Aber nun ist das Ende von Luna, Matteo, Simón und Amber – wie die Stars in der Telenovela heißen – in Mayas Zimmer besiegelt. Es war abzusehen und eigentlich überfällig. Schließlich lief die allerletzte Folge der finalen Staffel bereits vor eineinhalb Jahren. Die Einschaltquoten der 3. Staffel waren offensichtlich so schlecht, dass der Sender die Ausstrahlung bereits nach wenigen Folgen stoppte und die Serie in die App verbannte. Doch Maya hielt ihren Idolen, allen voran Hauptdarstellerin Karol Sevilla, auch nachdem der große kommerzielle Hype längst vorbei war weiterhin die Treue. Bisher hat Maya noch niemanden gefunden, der Karols Platz einnehmen könnte.

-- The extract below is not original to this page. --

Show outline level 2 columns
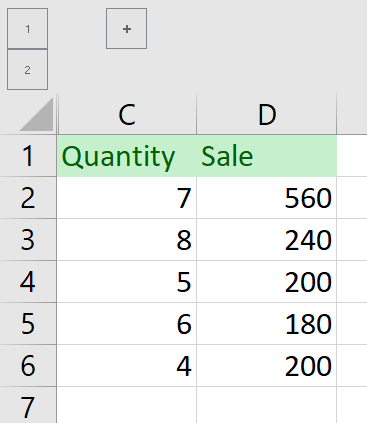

Kinder suchen sich schon sehr früh Vorbilder, an denen sie sich orientieren können. Somit stellen wir, die Eltern, die ersten Idole im Leben unserer Kinder dar, dicht gefolgt von älteren Geschwistern. Maya vergötterte ihre dreieinhalb Jahre ältere Schwester Lara bis ins Grundschulalter. Lara funktionierte wie ein Filter, der ihrer kleinen Schwester Vorlieben und die Art zu spielen vorkaute. Was Lara gut fand, fand Maya auch gut. Wenn Lara mit ihrer Tanzgruppe auftrat, stand Maya staunend am Bühnenrand und prägte sich die Tanzschritte ein, um zu Hause „Genau wie Lara!“ zu tanzen. Lieblings-Kleidungsstücke, die Lara zu klein geworden waren und nach einiger Zeit in Mayas Besitz übergingen, lösten bei Maya so gut wie immer Begeisterungsrufe aus: „Die Jeansjacke hat Lara immer mit ihrem weißen T-Shirt und einer Kette getragen! Genauso will ich die auch anziehen!“ Doch je älter Maya wurde, desto mehr entwickelte sich ihr eigener Geschmack und sie grenzte sich von der Schwester ab, um sich neuen Idolen zu widmen.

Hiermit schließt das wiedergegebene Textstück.